Provação, luta e mudança

Luís Carapinha

A ofensiva frontal contra o mundo do trabalho atinge níveis inauditos, abocanhando conquistas históricas

Já corre 2012, desafortunadamente prometido como o ano de todas as provações. Não se pense porém que a ameaça de tempestade perfeita que assoma no horizonte devenha da desfavorável metafísica dos astros, ostente o halo providencial da infalibilidade do destino, nem mesmo se deva ao insano exercício conjugado das vontades humanas. Não, as origens do contexto agravadamente adverso que sobre nós pesa, sendo bem terrenas, inscrevem-se na materialidade do ser social. Remetendo para a dinâmica e o momento da crise geral do modo dominante de (re)produção capitalista e colocando a necessidade de prosseguir a identificação das suas coordenadas concretas e a configuração das contradições prementes; de estabelecer o rumo do seu movimento e analisar a graduação e sentido dos processos distintos e diferenciados que labutam desde o seu interior.

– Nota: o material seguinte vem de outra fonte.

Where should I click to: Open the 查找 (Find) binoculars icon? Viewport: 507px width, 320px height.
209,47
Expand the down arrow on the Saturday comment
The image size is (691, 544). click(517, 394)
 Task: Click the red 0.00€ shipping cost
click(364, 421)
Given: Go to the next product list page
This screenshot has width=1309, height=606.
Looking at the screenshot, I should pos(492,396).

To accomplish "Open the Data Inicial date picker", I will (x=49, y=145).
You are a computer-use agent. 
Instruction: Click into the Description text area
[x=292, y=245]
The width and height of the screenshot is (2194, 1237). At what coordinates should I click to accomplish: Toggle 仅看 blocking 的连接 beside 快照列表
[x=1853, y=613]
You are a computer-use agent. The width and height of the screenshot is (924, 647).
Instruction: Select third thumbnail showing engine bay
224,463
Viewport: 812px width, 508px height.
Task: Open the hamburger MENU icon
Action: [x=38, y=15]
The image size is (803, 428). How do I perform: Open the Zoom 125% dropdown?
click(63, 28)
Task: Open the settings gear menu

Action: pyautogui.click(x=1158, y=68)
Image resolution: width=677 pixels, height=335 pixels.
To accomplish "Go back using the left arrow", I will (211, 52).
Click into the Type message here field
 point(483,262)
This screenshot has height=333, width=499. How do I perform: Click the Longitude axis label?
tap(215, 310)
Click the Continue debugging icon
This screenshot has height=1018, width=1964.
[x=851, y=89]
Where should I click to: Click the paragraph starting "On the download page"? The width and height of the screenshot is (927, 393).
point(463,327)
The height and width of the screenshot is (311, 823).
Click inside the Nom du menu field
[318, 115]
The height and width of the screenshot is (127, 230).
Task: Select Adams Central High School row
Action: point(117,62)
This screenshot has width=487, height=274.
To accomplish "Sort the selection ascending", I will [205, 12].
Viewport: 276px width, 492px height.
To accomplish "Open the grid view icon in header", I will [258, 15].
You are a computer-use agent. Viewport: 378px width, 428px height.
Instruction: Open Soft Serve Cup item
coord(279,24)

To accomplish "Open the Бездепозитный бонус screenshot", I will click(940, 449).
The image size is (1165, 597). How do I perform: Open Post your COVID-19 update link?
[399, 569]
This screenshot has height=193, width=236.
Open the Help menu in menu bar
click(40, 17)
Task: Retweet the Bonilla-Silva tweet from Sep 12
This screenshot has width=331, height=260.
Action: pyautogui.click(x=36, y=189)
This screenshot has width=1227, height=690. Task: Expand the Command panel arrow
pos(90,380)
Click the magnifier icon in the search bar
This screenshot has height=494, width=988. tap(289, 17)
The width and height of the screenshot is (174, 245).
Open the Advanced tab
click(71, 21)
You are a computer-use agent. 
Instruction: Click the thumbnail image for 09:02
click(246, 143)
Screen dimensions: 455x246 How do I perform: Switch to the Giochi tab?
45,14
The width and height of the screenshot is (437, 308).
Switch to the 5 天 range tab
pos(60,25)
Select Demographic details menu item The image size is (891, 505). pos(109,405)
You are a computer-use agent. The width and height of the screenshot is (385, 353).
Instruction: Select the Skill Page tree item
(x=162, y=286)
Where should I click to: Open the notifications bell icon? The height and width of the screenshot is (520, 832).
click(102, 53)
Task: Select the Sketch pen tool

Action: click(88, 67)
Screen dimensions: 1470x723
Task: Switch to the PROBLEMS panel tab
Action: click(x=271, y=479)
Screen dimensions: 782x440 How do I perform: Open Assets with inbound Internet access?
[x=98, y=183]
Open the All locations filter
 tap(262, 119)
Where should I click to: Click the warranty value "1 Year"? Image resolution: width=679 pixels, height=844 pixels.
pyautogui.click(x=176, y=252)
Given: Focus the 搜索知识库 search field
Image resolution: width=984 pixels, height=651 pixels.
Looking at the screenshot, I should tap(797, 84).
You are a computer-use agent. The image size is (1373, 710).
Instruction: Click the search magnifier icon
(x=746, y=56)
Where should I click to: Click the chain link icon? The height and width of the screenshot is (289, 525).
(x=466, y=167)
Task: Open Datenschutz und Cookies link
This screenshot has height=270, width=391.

Necessidade que, tanto mais, se apresenta como exigência fundamental da própria acção revolucionária de resistência, acumulação de forças e mudança. Da luta organizada a partir de circunstâncias dadas, visando alterar a correlação de forças e assegurar o avanço transformador.

 

Desde as alturas a pino da finança mundial, a angustiosa constatação dos perigos que envolvem a «economia mundial» tornou-se acto corriqueiro (veja-se recentes declarações da directora do FMI). Se há um ano a trupe encartada de ideólogos e moduladores do sistema alinhava o compasso, trombeteando aos quatro ventos os sinais inglórios de pretensa recuperação, agora é afinal reconhecida a iminência de uma queda mais cavada do que em 2008. Nos últimos meses esboroou-se o manto sagrado envolvendo a chamada «construção europeia» da UE e dentro desta o processo da moeda única, o euro, que passou a ser visto como malfadado e até ferido de pecado original. Com a zona euro convertida no foco infeccioso que ameaça os vértices da Tríade e o tecido económico mundial, a dramatização teatral da crise pelos seus principais actores surge como água benta borrifada sobre os sucessivos e mais cruéis pacotes anti-sociais. No mesmo passo que a ofensiva frontal contra o mundo do trabalho atinge níveis inauditos, abocanhando conquistas históricas

No jogo do empurra e da vilanagem de Estado do capitalismo mundial, os EUA – principal fautor dos desequilíbrios económicos que repercutem no mundo – perseguem a obsessão de escapar entre os pingos da chuva e, sobretudo, reverter o declínio hegemónico pela via da corrida armamentista e ameaça militar global.

 

Não se pode esquecer, contudo, que a crise capitalista não afecta o mundo de modo uniforme. Cresce a evidência do aumento do peso dos BRICS e do conjunto das potências emergentes na economia global. A trajectória de rearrumação de forças em curso no plano internacional em que desponta o papel da China representa, sem desdenhar da sua dialéctica e contradições, um elemento histórico de fundo no âmbito do desenvolvimento da crise no centro da arquitectura capitalista mundial. Apesar da escalada e sofisticação da ofensiva imperialista, os contornos de um mundo em transição que desafia a ordem dominante não deixaram de perpassar 2011. Bastará olhar para o outro lado do Atlântico e fixar o acontecimento maior que constituiu a cimeira fundadora da Comunidade de Estados Latino-Americanos e das Caraíbas, realizada há um mês em Caracas. Corolário de décadas de resistência revolucionária, plasmadas no exemplo de Cuba, e dos mais de 10 anos da vaga de mudança progressista que, em contra-ciclo, atravessa a América Latina, o seu exemplo ilumina os desafios e o carácter contraditório da época. Através dos quais a imperativa justeza da luta continuará a trilhar o seu caminho libertador.